The 5Cs of data management

How to collect and leverage data on the shop floor

Manufacturers are becoming increasingly aware of the need to manage and control their data. The rise of digital manufacturing and the Industrial Internet of Things (IIoT)—along with an increased pace of innovations, consumer demands, and changes in behaviours in product usage—have forced many shops to consider implementing a data management strategy. But this can be an overwhelming undertaking considering the abundance of data that is ready and available for collection on the shop floor. It can be a struggle to know what data should be collected and what should be ignored. The risk of data overflow and underflow can lead shops into chaos and uncertainty, with many abandoning the undertaking.

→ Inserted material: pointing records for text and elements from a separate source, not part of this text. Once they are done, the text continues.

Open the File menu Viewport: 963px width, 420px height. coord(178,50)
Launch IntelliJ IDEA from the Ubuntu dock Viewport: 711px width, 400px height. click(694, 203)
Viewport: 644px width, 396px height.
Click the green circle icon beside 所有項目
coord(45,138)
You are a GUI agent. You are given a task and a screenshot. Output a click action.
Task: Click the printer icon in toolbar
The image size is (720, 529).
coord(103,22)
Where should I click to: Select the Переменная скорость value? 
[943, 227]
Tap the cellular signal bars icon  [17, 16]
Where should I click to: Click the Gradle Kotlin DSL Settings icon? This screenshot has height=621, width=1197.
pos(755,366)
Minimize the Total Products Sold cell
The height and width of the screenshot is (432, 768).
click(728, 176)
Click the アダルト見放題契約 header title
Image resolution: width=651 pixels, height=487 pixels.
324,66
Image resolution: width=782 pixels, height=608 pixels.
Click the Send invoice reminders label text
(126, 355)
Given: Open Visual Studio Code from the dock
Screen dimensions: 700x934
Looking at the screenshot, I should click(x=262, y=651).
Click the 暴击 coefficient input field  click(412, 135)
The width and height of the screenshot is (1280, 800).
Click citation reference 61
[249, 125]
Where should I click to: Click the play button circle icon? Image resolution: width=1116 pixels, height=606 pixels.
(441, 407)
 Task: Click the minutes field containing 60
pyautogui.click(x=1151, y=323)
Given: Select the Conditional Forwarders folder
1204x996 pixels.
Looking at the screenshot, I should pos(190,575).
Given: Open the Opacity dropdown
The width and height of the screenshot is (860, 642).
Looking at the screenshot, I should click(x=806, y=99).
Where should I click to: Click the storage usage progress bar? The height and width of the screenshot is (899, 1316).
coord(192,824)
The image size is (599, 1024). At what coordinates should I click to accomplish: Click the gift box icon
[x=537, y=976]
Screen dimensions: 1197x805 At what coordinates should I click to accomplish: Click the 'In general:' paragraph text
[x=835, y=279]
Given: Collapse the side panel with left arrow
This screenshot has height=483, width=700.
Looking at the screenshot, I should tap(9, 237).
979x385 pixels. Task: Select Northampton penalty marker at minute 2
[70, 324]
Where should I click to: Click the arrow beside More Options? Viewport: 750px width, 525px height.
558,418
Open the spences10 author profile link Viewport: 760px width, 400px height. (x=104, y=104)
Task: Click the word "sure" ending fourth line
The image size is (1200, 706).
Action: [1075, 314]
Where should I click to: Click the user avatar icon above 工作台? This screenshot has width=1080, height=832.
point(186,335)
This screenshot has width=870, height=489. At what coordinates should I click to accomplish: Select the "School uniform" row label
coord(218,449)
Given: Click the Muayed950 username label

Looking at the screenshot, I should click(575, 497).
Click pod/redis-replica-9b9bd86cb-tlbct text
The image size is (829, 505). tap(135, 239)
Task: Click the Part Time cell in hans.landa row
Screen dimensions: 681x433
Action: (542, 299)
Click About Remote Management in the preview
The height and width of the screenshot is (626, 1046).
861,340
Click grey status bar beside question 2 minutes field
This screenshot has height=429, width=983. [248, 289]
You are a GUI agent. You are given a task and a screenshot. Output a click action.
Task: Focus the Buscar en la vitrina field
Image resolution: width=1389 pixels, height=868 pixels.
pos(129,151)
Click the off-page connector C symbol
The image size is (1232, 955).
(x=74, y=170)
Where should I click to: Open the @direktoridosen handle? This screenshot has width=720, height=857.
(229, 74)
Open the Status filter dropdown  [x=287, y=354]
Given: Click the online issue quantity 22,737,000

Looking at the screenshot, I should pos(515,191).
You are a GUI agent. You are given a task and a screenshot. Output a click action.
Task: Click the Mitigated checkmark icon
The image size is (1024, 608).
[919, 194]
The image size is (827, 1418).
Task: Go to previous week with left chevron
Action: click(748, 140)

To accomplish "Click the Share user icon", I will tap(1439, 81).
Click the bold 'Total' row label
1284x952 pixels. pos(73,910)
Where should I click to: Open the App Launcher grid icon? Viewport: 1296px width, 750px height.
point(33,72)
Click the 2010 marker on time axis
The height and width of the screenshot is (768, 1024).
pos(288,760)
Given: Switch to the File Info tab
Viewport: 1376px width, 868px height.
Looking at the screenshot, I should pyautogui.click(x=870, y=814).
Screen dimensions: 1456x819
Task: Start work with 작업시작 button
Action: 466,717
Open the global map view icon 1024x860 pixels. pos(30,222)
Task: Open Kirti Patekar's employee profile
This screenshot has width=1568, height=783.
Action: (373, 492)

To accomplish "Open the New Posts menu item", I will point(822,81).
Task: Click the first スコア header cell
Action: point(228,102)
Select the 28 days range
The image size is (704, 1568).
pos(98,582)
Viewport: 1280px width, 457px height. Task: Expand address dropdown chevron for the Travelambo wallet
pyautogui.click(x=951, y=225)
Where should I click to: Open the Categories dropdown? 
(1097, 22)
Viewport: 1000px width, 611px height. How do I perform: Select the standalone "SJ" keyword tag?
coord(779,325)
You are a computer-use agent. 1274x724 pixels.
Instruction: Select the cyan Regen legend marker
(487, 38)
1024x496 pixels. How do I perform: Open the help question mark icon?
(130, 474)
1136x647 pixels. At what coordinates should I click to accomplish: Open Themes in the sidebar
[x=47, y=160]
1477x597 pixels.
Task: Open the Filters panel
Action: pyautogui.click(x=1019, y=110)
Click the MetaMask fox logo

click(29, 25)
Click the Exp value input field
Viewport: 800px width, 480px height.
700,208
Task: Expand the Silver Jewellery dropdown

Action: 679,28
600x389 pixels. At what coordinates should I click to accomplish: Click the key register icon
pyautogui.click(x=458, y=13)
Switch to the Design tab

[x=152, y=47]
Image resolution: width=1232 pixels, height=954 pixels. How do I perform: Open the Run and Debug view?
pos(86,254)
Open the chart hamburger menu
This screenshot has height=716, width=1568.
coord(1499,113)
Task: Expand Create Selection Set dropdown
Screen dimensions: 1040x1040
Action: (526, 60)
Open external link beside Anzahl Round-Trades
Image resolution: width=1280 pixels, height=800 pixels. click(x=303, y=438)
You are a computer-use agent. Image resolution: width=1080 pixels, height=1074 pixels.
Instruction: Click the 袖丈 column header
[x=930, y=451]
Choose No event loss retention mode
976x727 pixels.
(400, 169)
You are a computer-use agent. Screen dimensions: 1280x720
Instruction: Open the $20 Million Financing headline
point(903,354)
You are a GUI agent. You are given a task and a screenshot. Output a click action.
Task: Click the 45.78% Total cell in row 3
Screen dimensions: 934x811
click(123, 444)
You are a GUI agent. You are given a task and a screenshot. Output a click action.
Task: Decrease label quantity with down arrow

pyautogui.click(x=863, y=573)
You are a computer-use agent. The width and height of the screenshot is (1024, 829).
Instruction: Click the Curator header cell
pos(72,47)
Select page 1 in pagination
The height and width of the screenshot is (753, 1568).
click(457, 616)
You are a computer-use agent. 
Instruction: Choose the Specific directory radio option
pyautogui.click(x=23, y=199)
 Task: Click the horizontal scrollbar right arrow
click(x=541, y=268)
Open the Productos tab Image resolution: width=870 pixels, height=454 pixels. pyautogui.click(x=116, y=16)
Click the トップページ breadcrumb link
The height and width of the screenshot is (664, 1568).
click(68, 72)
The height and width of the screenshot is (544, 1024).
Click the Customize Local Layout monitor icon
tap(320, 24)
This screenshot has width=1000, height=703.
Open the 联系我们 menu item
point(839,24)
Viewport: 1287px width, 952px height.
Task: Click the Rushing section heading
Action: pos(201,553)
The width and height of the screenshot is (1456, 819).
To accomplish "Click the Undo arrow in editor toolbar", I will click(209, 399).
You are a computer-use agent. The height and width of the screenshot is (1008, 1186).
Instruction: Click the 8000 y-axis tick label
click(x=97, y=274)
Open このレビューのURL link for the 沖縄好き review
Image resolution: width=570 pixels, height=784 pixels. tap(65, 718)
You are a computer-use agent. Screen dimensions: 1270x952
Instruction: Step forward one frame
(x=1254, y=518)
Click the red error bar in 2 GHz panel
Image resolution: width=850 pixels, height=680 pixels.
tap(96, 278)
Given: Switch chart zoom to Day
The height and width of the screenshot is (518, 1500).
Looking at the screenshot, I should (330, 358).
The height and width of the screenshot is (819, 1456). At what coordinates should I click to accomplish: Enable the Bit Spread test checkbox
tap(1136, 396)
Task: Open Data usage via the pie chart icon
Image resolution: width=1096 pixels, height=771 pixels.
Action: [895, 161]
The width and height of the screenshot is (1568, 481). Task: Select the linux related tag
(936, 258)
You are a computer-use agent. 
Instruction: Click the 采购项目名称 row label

Pilot project purgatory is a common challenge across many industries. This is why management buy-in is a huge factor in a project’s success. But this buy-in needs to echo across all levels of the manufacturing environment to ensure that the project is scaled across all departments and segments of the business to help move forward together.

Many shops that want to manage their data better come to the table with significant existing data. Cleansing and consolidating existing data are the first steps needed to really get the ball rolling. There are great AI-based tools and services available to data-cleanse and store necessary information in digital warehouses.

"During the process, always think about removing data redundancies and duplication across the processes," said Subba Rao, director of innovation to market for manufacturing operations management, Siemens Digital Industries Software, Plano, Texas. "What functions and processes require the data, why, and in what context? How does the data help in the digital manufacturing realm for closed-loop feedback processes?"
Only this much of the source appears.